* **Descripción del ejercicio**
Según el documento fuente, ¿de qué nunca dependerá exclusivamente la elección final de la merienda del niño?

* **Documento fuente**
________________________________________
Comer bien nunca fue, es ni será una cuestión de metros cuadrados edificados. Sí es, en cambio, una cuestión política, económica y, sobretodo, sociológica.
Porque son los sociólogos quienes han tomado las cartas en el asunto. Nadie quería entender que un Walmart abierto 24/7 no solucionaba el problema de fondo: el acceso a la comida sana a todas las familias. Ricas y pobres.
Pongamos un ejemplo. Cada tarde después del horario escolar, un niño pide la merienda a sus padres. Estos pueden darle una manzana, frutos secos y un bocadillo de pavo o decantarse por bollería industrial, chucherías y una bebida azucarada. Sea la primera o la segunda opción, la elección final no dependerá nunca exclusivamente del poder adquisitivo de la familia.
________________________________________
* **Material proporcionado**
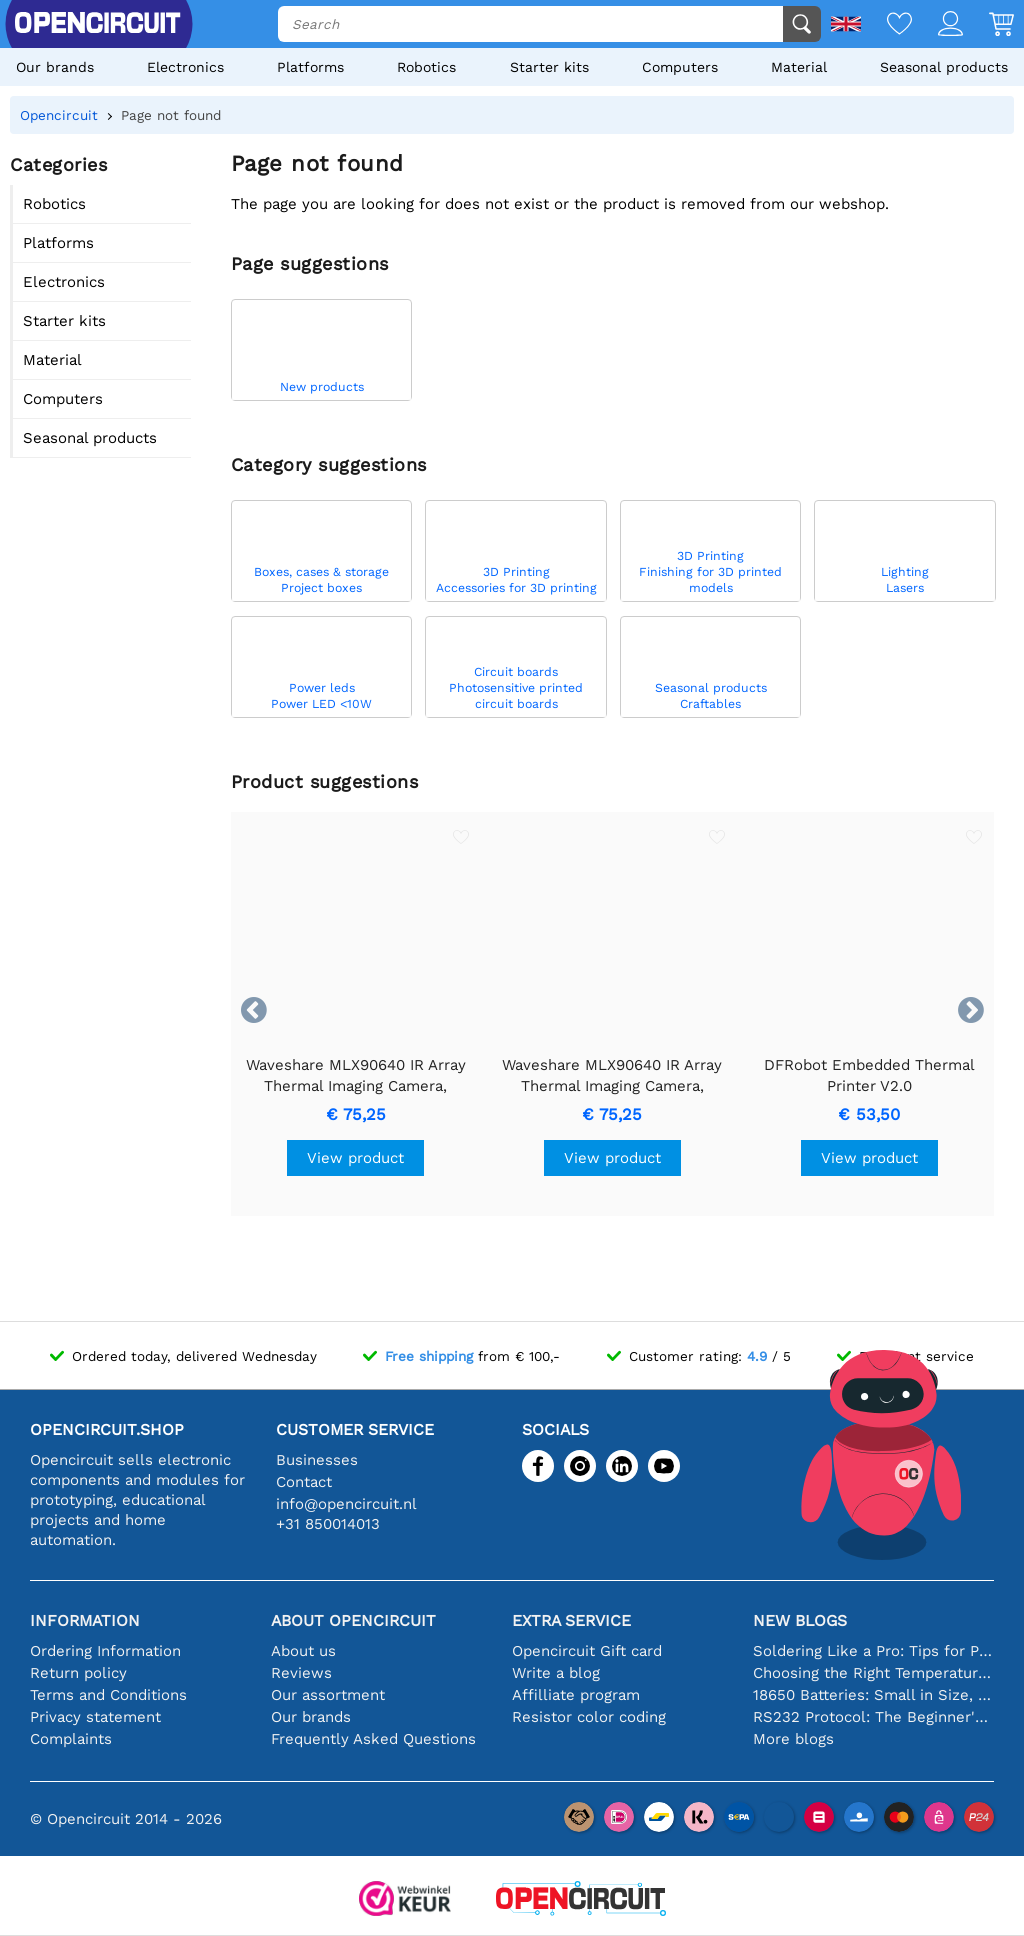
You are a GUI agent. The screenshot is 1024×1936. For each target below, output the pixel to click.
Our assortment (328, 1695)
________________________________________
* **Resultado**
Del poder adquisitivo de la familia.